__ФРАГМЕНТ ДЛЯ ЧТЕНИЯ__:
Косвенно подтверждают склонность дяди Вани создавать мифы о своей жизни и два его высказывания. “До прошлого года я так же, как вы, нарочно старался отуманить глаза вашею этою схоластикой, чтобы не видеть настоящей жизни” (XIII, 82), – говорит он матери, имея в виду свои прежние иллюзии относительно профессора. Едва ли не прямым ответом на вопрос, зачем же он нарочно “отуманивал” глаза, “чтобы не видеть настоящей жизни”, выглядят слова Войницкого в третьем действии: “Когда нет настоящей жизни, то живут миражами. Все-таки лучше, чем ничего” (XIII, 82).

Итак, дядя Ваня “раскрашивает” свою жизнь в яркие тона прежде всего потому, что нет “настоящей жизни”.

Вернемся к поиску литературных связей между “Дядей Ваней” и “Ревизором” для того, чтобы прояснить содержание этой пьесы Чехова. Имя и отчество Войницкого – переставленные имя и отчество двух гоголевских героев – Петров Ивановичей Добчинского и Бобчинского. Войницкий создал свой миф о Серебрякове, а у Гоголя именно эти персонажи создали миф о Хлестакове-ревизоре, остальные в него просто поверили. Как у Гоголя, так и у Чехова миф создают люди, не заинтересованные в том, что они делают, ни материально, ни по службе. Петры Иванычи не служат, а Войницкий ничего не хочет получить от Серебрякова, наоборот, он все ему отдает. Бобчинский с Добчинским тоже пострадали – потеряли деньги.

__ПЕРЕЧЕНЬ ЗАПИСЕЙ__:
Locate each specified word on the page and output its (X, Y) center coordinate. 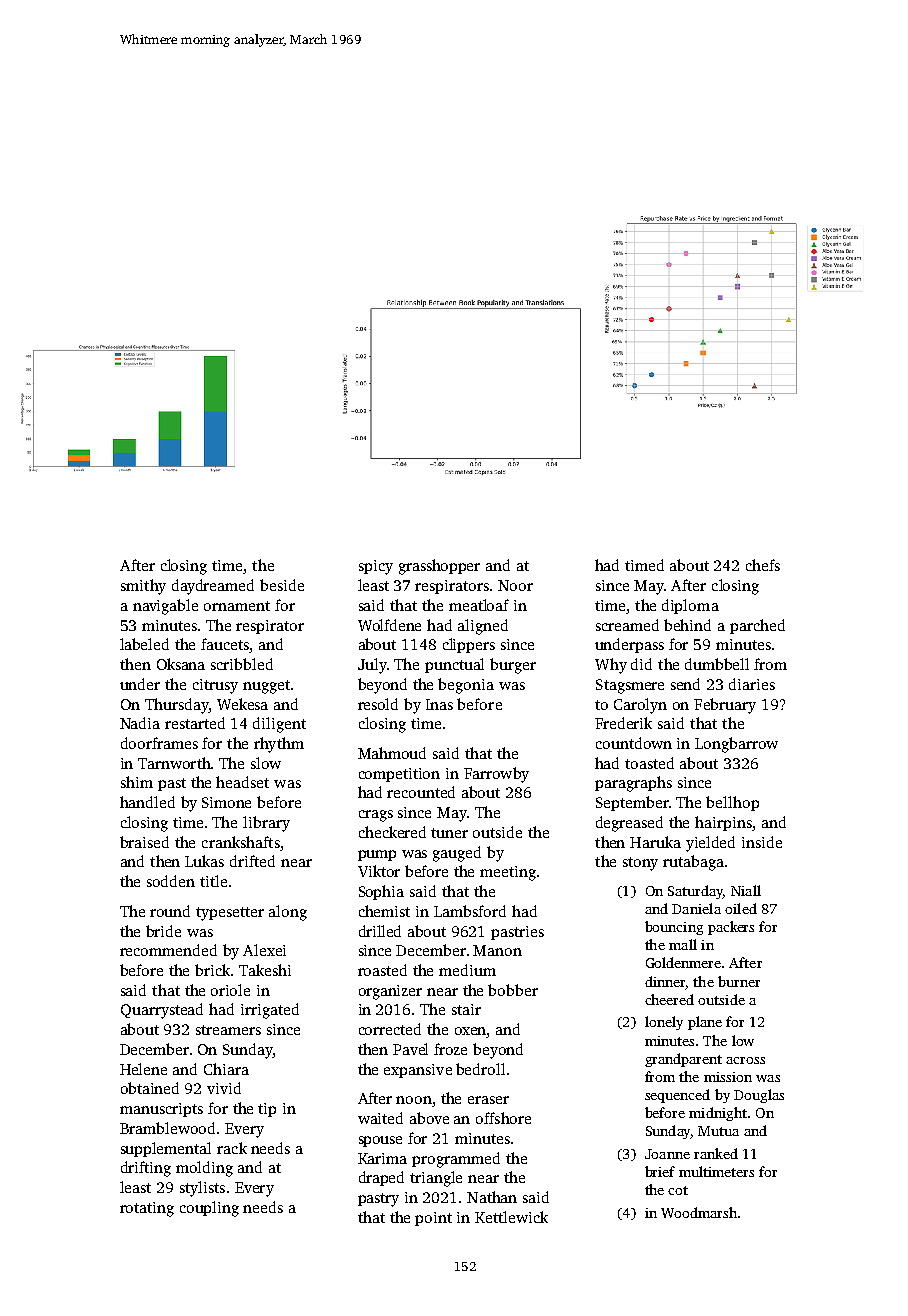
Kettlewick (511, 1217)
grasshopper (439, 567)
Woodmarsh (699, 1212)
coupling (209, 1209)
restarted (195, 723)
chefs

---

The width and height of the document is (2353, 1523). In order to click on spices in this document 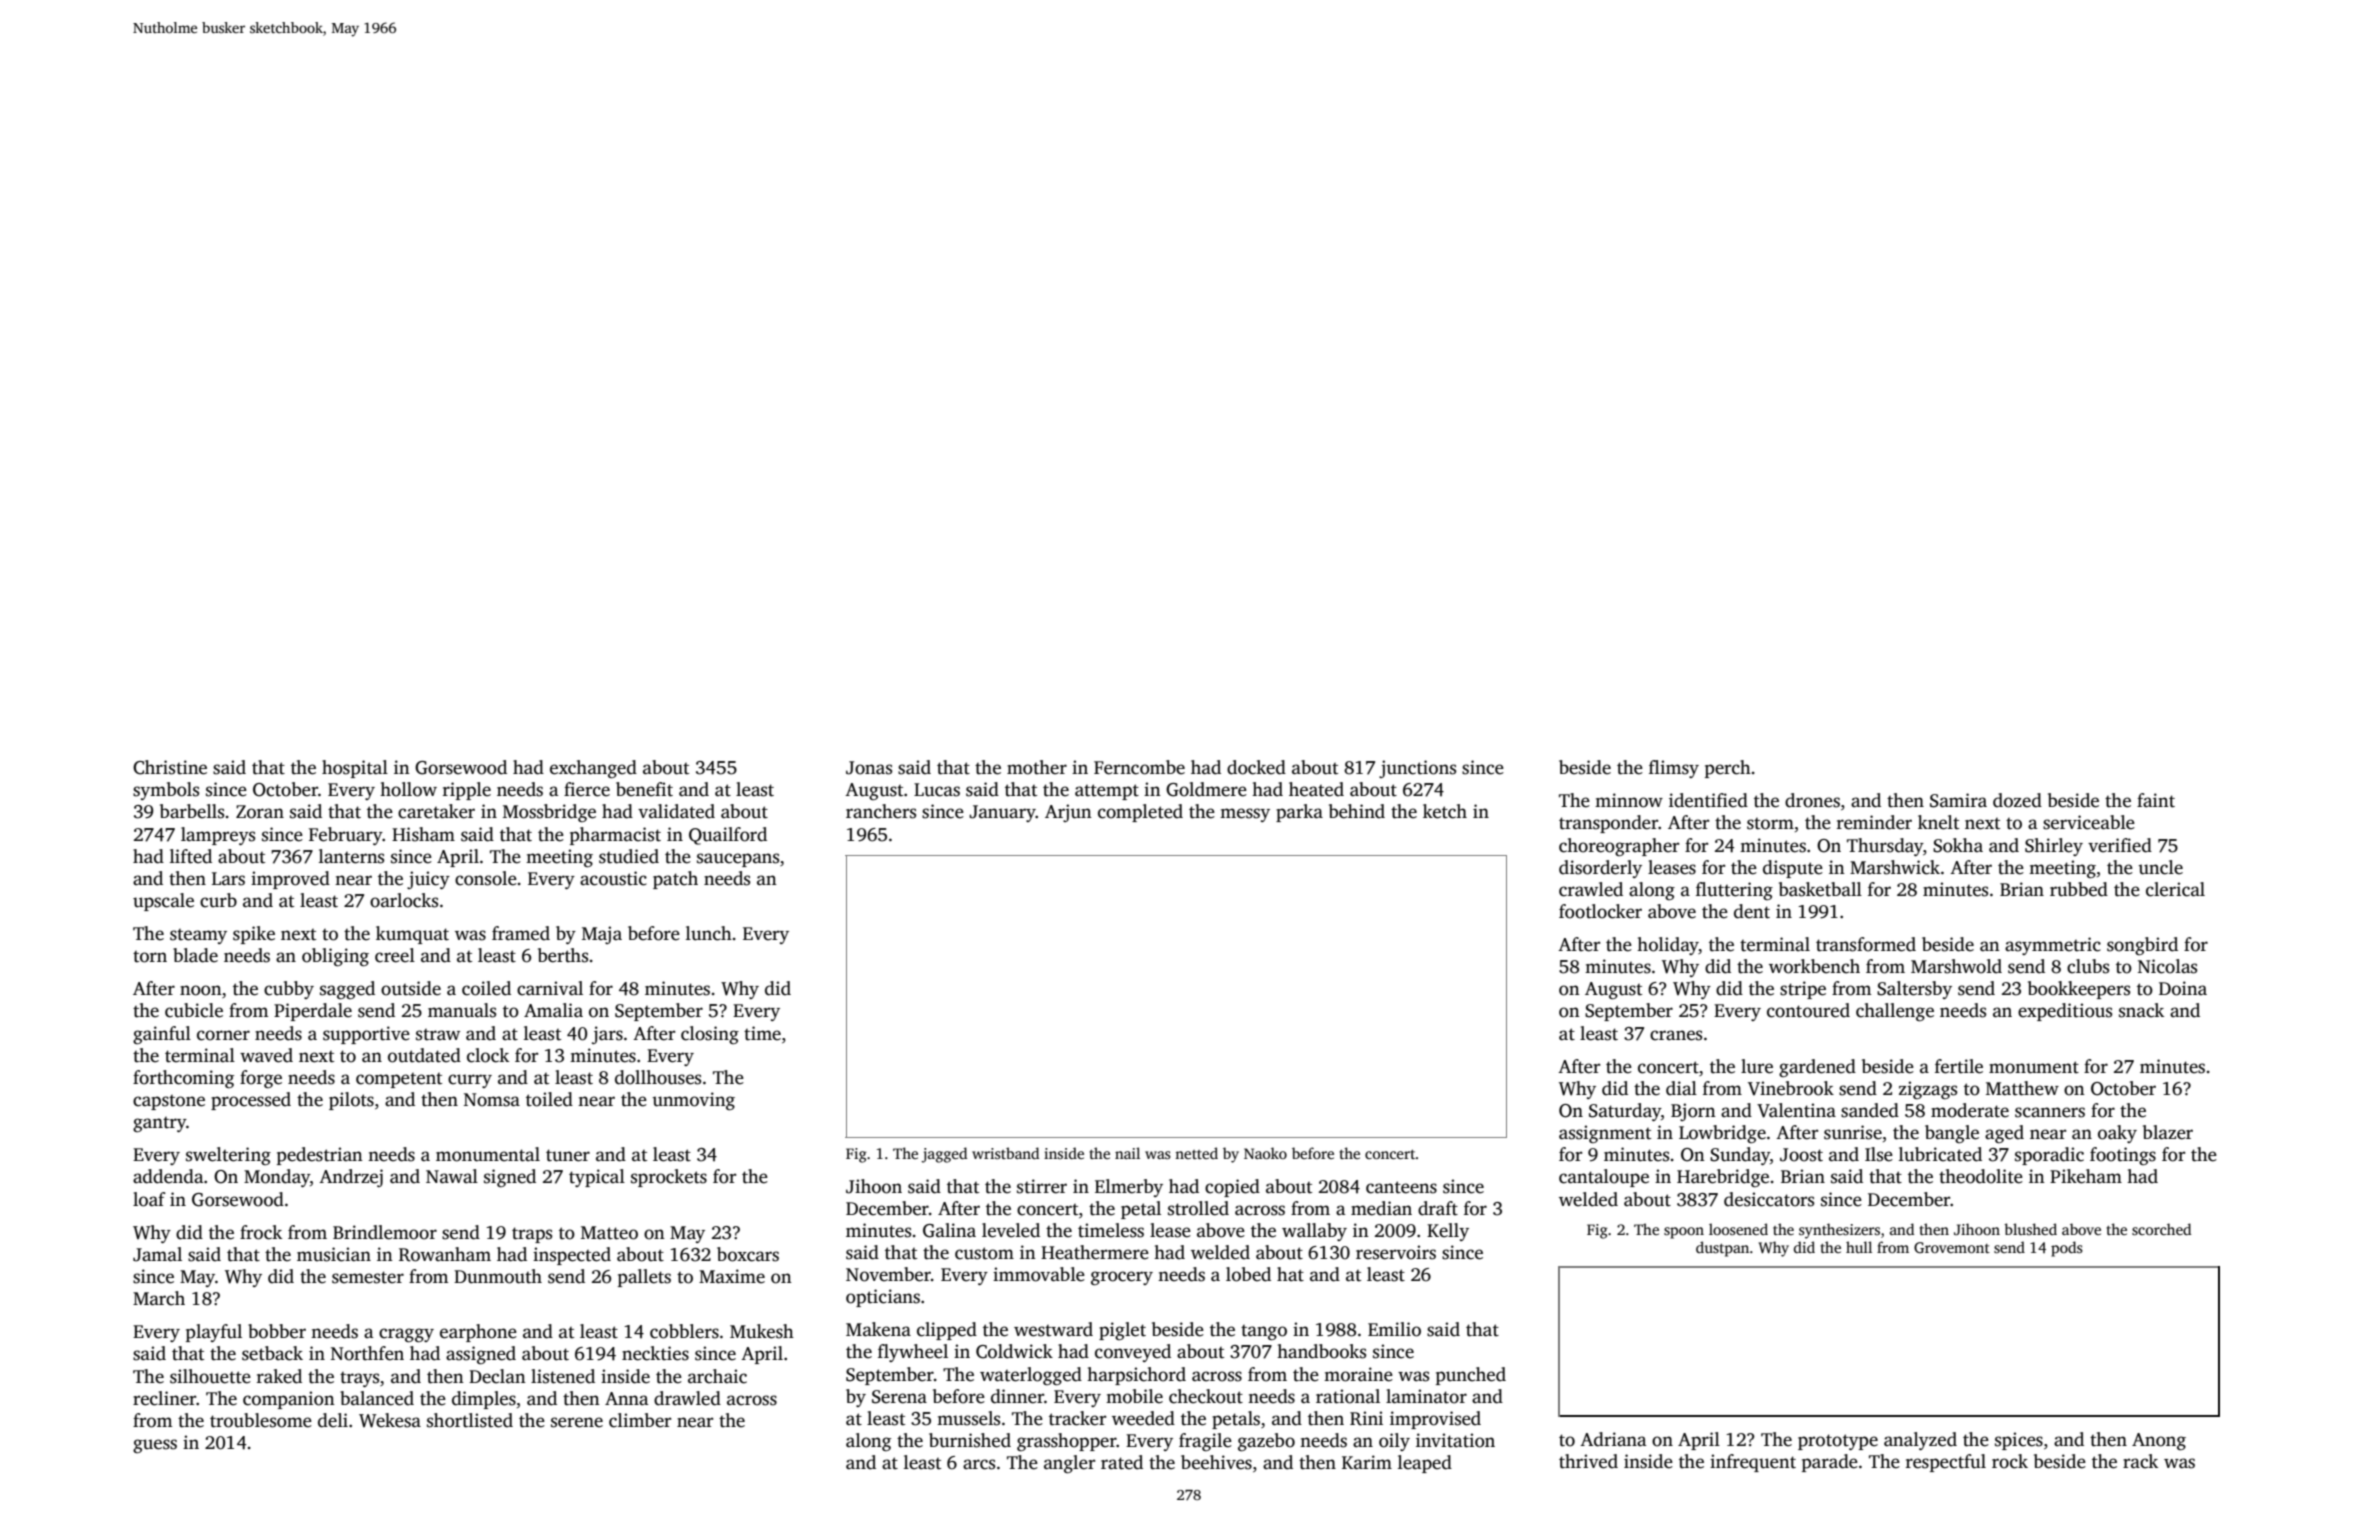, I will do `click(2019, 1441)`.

__ЗАДАНИЕ__: Перепишите дословно часть фрагмента о «Дяде Ване» от слов «Итак, дядя Ваня» до слов «пострадали – потеряли деньги.» включительно.

__ПОЛНЫЙ ОТВЕТ__:
Итак, дядя Ваня “раскрашивает” свою жизнь в яркие тона прежде всего потому, что нет “настоящей жизни”.

Вернемся к поиску литературных связей между “Дядей Ваней” и “Ревизором” для того, чтобы прояснить содержание этой пьесы Чехова. Имя и отчество Войницкого – переставленные имя и отчество двух гоголевских героев – Петров Ивановичей Добчинского и Бобчинского. Войницкий создал свой миф о Серебрякове, а у Гоголя именно эти персонажи создали миф о Хлестакове-ревизоре, остальные в него просто поверили. Как у Гоголя, так и у Чехова миф создают люди, не заинтересованные в том, что они делают, ни материально, ни по службе. Петры Иванычи не служат, а Войницкий ничего не хочет получить от Серебрякова, наоборот, он все ему отдает. Бобчинский с Добчинским тоже пострадали – потеряли деньги.